Que sont devenues les promesses de montrer des femmes moins maladives sur les podiums et sur papier glacé ? On lira cela dans le journal Le Monde .

Aux Etats-Unis, plus des deux tiers des mannequins souffriraient de dépression ou d'anxiété, la moitié d'entre elles auraient commencé leur carrière entre 13 et 18 ans. Trop jeunes, trop maigres...

On entend dire qu'en France, le milieu du mannequinat semble mieux encadré. Depuis le début des années 90, une loi protège l'hygiène de vie des mannequins. Il n'empêche, la mode montre toujours des filles aux genoux anguleux et leurs cuisses en tuyaux de poêle continuent de choquer.

« Même les stars sont touchées » explique une couturière interrogée par le journal Le Monde . « Voyez comme l'actrice Marion Cotillard est efflanquée depuis qu'elle représente la marque Dior. J'ai vu fondre, aussi, la chanteuse Nolwen Leroy » dit-elle. Et Ludivine Sagnier était auparavant une jeune comédienne un peu boulotte.

Alors pourquoi la persistance de la minceur comme critère de beauté quand on sait que les filles s'abiment ?

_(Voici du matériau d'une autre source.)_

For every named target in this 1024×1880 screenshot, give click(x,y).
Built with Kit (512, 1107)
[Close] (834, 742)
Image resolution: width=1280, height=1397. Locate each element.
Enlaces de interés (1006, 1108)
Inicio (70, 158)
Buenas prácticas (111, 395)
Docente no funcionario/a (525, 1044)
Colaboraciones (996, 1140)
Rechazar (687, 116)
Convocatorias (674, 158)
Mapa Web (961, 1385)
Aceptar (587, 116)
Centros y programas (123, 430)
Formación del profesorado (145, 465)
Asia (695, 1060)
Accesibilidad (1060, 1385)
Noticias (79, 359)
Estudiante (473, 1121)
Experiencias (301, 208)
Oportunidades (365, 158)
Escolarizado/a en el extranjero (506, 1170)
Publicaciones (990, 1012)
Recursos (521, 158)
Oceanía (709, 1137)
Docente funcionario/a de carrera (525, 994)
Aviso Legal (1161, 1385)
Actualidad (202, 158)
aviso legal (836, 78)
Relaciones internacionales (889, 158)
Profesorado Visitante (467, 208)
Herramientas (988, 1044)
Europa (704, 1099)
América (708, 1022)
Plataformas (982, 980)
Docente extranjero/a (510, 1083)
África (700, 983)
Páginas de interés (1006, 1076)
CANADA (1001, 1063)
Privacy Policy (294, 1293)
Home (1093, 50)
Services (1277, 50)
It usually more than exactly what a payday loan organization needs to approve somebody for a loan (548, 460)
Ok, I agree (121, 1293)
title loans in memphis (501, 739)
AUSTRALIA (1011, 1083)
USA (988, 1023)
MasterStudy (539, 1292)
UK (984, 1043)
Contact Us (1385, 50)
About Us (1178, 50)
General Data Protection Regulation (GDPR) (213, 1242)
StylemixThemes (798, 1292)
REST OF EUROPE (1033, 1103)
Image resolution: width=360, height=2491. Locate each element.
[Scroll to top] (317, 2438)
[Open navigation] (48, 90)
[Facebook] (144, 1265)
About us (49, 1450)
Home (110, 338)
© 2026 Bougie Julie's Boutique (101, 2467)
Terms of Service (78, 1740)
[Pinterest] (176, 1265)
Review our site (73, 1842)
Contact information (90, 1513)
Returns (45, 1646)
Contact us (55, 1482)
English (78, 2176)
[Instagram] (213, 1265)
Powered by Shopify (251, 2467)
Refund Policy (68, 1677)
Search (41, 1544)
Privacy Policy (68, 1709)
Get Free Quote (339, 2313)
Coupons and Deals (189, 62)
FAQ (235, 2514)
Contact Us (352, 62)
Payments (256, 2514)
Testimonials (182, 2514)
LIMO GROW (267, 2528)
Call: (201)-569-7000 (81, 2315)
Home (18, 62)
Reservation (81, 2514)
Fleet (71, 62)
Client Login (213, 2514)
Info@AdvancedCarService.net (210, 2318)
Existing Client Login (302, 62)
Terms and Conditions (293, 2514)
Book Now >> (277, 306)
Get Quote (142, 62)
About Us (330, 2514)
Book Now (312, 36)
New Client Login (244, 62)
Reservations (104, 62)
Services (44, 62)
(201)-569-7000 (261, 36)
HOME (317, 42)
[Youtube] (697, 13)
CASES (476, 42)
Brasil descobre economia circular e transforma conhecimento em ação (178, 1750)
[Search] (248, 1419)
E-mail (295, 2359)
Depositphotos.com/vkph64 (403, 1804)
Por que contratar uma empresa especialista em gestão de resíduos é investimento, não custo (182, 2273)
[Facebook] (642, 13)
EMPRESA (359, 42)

La réponse est peut-être dans les propos que tient la sociologue Monique Pinçon-Charlot : si la maigreur est bien vue, c'est parce qu'elle reflète une sorte d'élitisme. On est dans le symbole. Choisir d'être mince, c'est dire au monde qu'on préfère la nourriture spirituelle aux nourritures terrestres. Socialement, aussi, le riche a les moyens d'être mince quand le pauvre a tendance à souffrir d'obésité.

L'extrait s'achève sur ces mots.